Her şeyin çok garip olduğu bir ülkede belki de garip değil...
Geçmiş ölmedi. Henüz geçmedi bile.
William Faulkner
İstanbul Uluslararası Kitap Fuarı’nda, Varlık Yayınları Yetkilisi Osman Deniztekin dert yanıyordu:
- Ellerimizde kalan yayınları hurdaya satmak yerine okullara vermek istiyoruz. Ne var ki Kültür ve Milli Eğitim Bakanlıkları geçtiğimiz dönemlerde bu önerimize ilgi göstermediler. Para istemiyoruz. Devlet kendi araçlarını kullanarak yayınlarımızı okullara ulaştırsın yeter... Bu dağıtım işini dernek veya vakıflar da üstlenebilir...

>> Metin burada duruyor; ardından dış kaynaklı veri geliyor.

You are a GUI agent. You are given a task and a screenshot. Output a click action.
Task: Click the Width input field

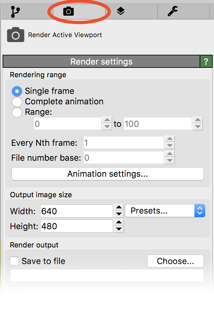click(76, 211)
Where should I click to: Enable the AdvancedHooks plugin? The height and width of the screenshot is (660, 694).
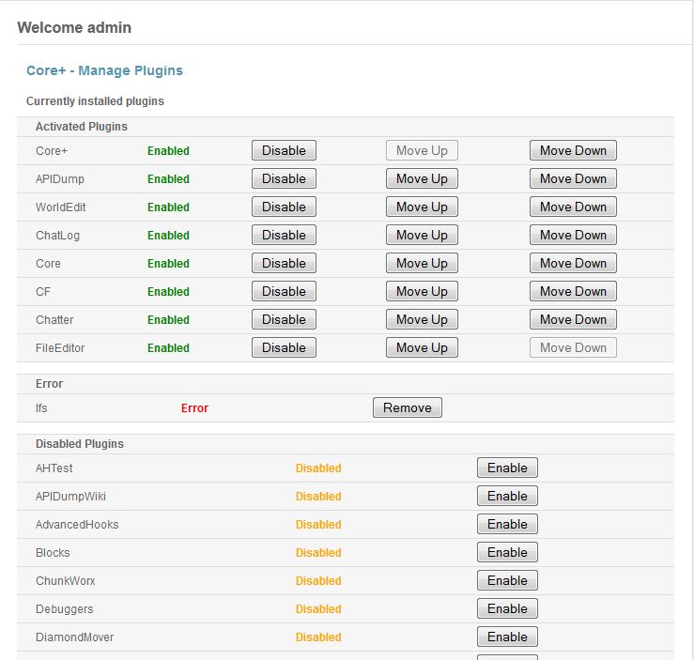coord(507,524)
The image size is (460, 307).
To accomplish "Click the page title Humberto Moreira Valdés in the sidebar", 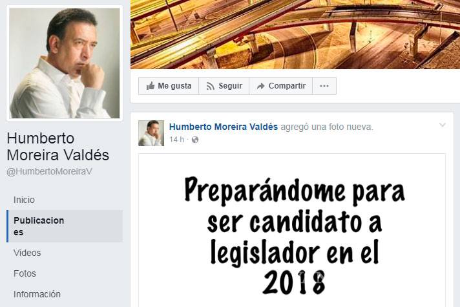I will point(58,147).
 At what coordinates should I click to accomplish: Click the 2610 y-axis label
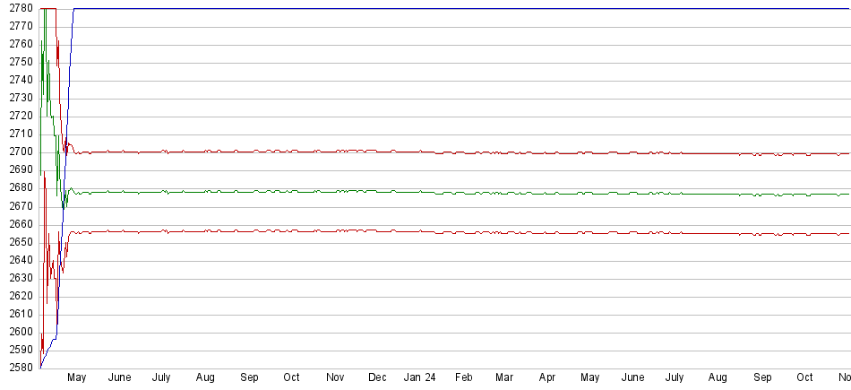tap(21, 314)
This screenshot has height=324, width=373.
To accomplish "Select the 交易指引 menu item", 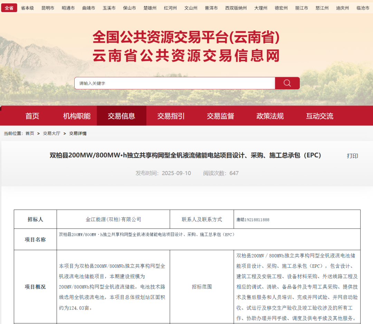I will click(171, 116).
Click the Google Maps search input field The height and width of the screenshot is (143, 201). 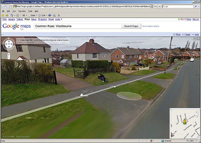pyautogui.click(x=78, y=26)
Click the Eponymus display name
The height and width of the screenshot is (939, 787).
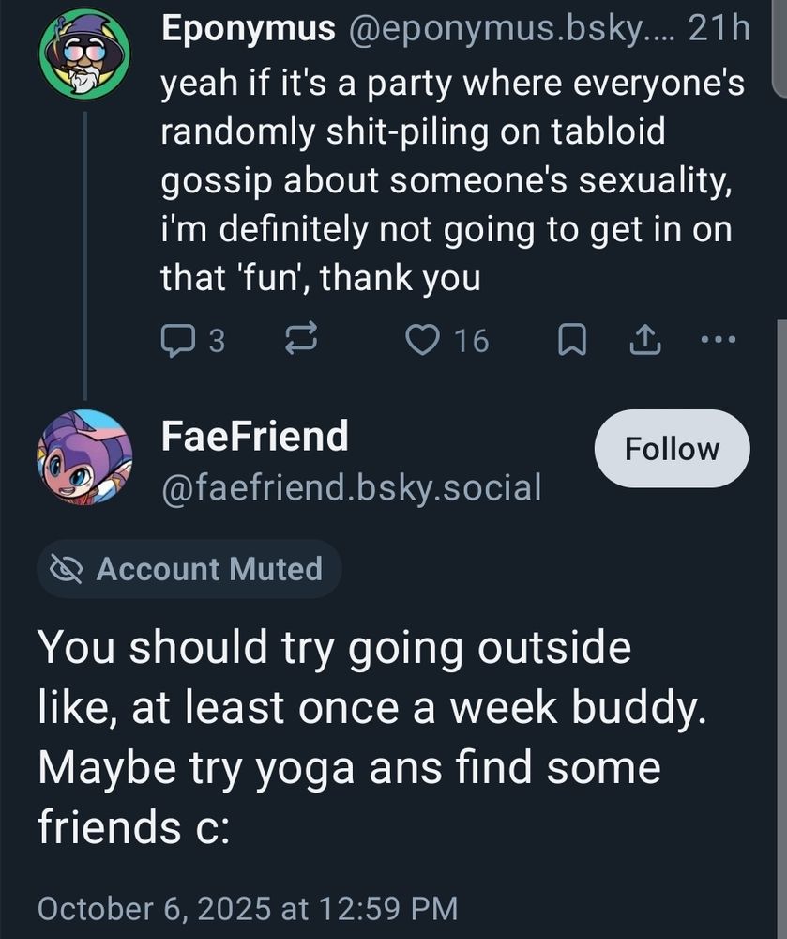coord(248,29)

Kapandı sanılan siyasi cinayetler dönemi maalesef yeniden aralandı... Ulusal değerlerin savunucusu bir öğretim üyesi planlı bir suikast sonucu öldürüldü. Hablemitoğlu’nun hocası ve meslektaşı SBF öğretim üyesi Prof. Alpaslan Işıklı anlatıyor:
-Necip’in iki temel mücadele konusu vardı; Fethullahçılar ve Alman Vakıfları... Mücadelesini elektronik medya yoluyla da sürdürürdü. Örneğin Nursuzlar diye bir sitesi vardı, bu gruplarla ilgili görüşlerini orada da yansıtırdı...
- Suikastta Almanya’nın parmağı olabilir mi?
- Bu olasılık herkes gibi benim aklıma da gelmiyor değil. Ancak, bu cinayette ilk akla gelebilecek bir ülke böylesi bir enayilik yapar mı?
-Necip Hablemitoğlu elde ettiği bilgileri zaman zaman devletin duyarlı kurumlarıyla da paylaşırmış...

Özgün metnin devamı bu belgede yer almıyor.